BRIEF
Your task is to count the lines of the records that contain "icon". Answer with the number and nothing else.

EXERCISE DATA
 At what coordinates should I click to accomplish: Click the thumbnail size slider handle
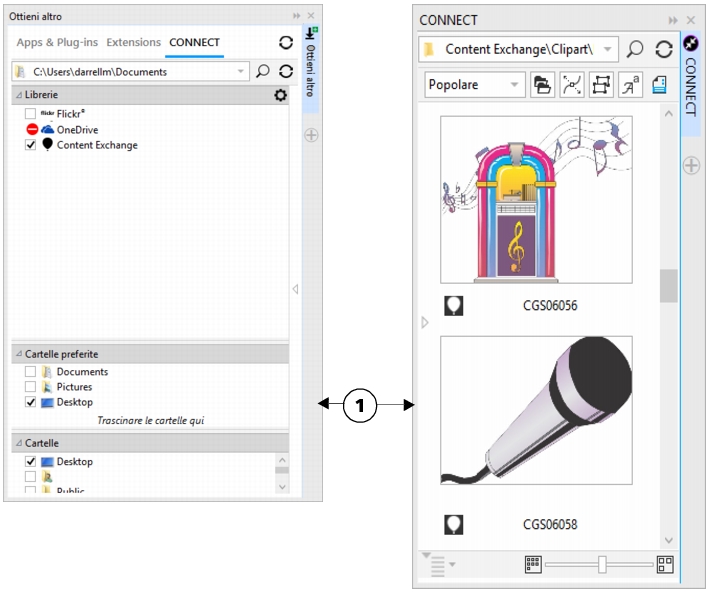(602, 565)
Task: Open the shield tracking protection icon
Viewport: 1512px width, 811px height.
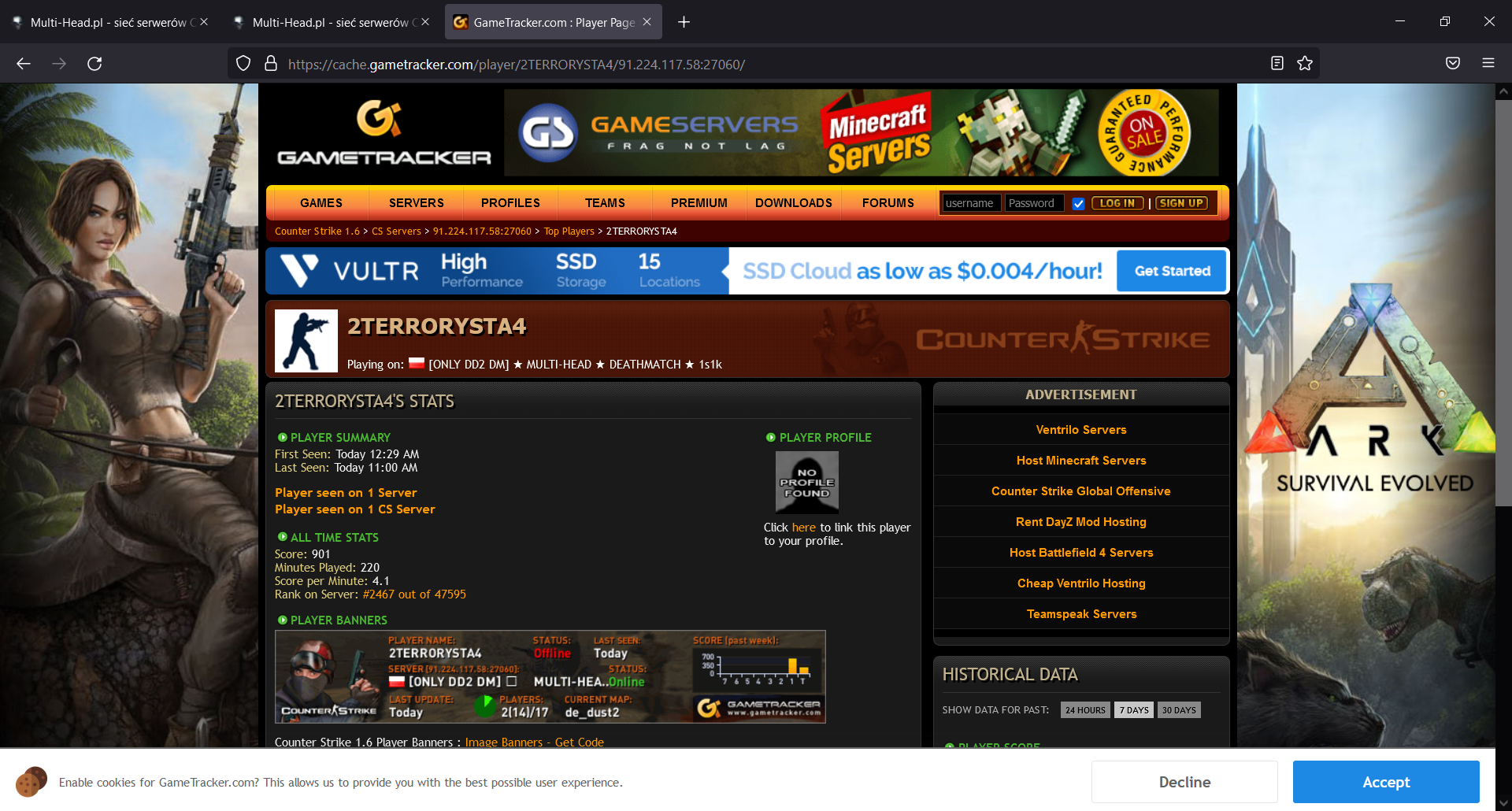Action: point(243,64)
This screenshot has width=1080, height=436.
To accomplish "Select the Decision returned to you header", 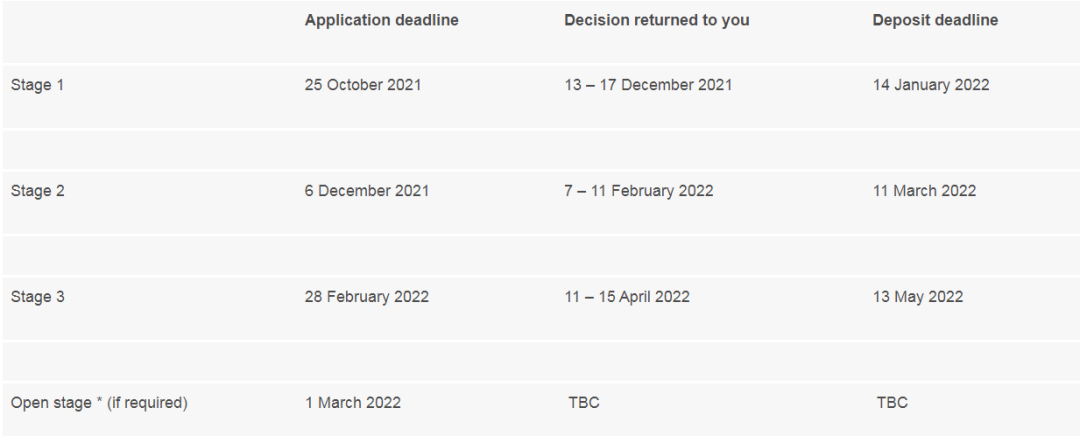I will click(656, 21).
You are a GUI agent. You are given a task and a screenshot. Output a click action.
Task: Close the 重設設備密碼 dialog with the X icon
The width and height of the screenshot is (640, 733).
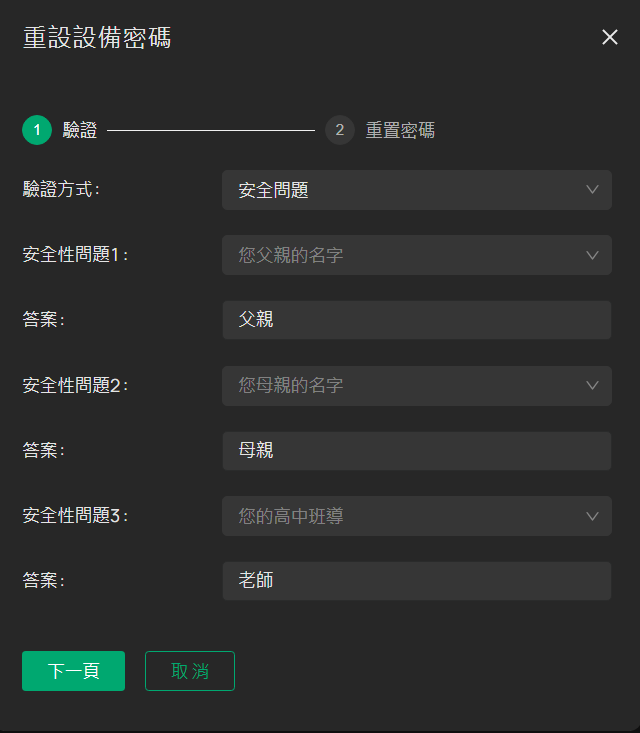click(610, 37)
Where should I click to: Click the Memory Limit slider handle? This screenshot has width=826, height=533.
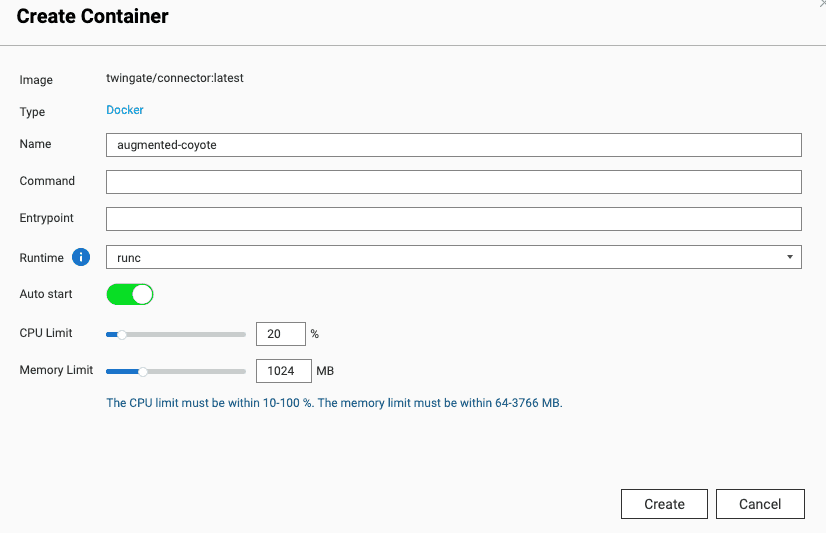click(x=143, y=371)
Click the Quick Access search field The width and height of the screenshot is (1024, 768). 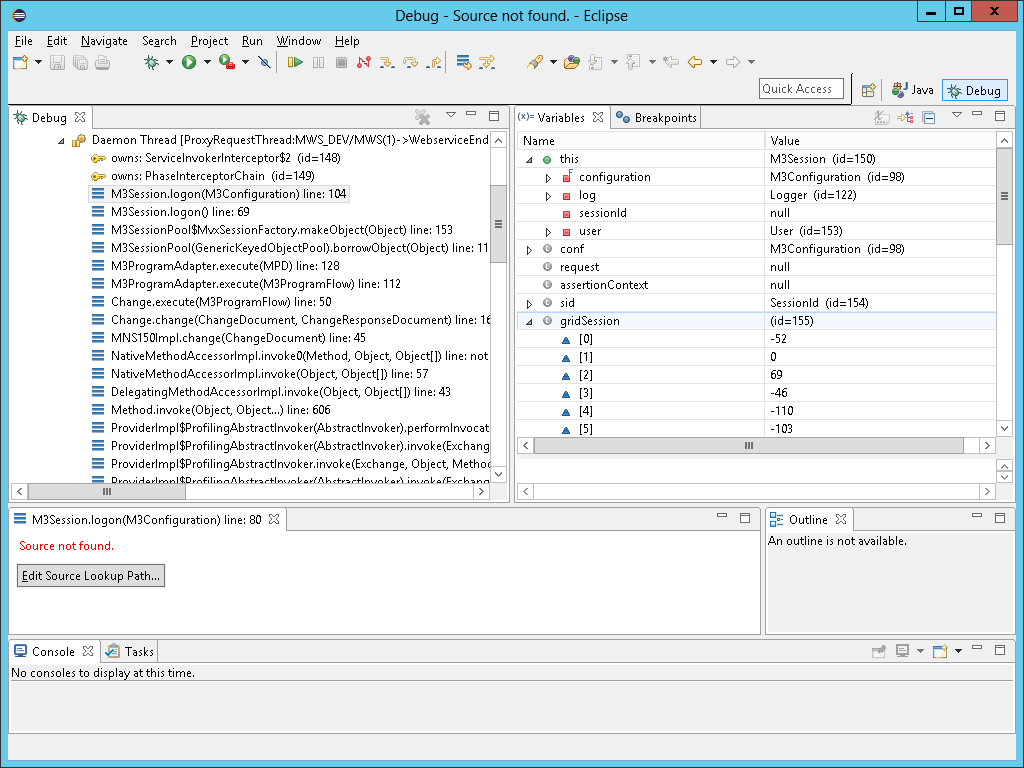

RESPONSE AREA
2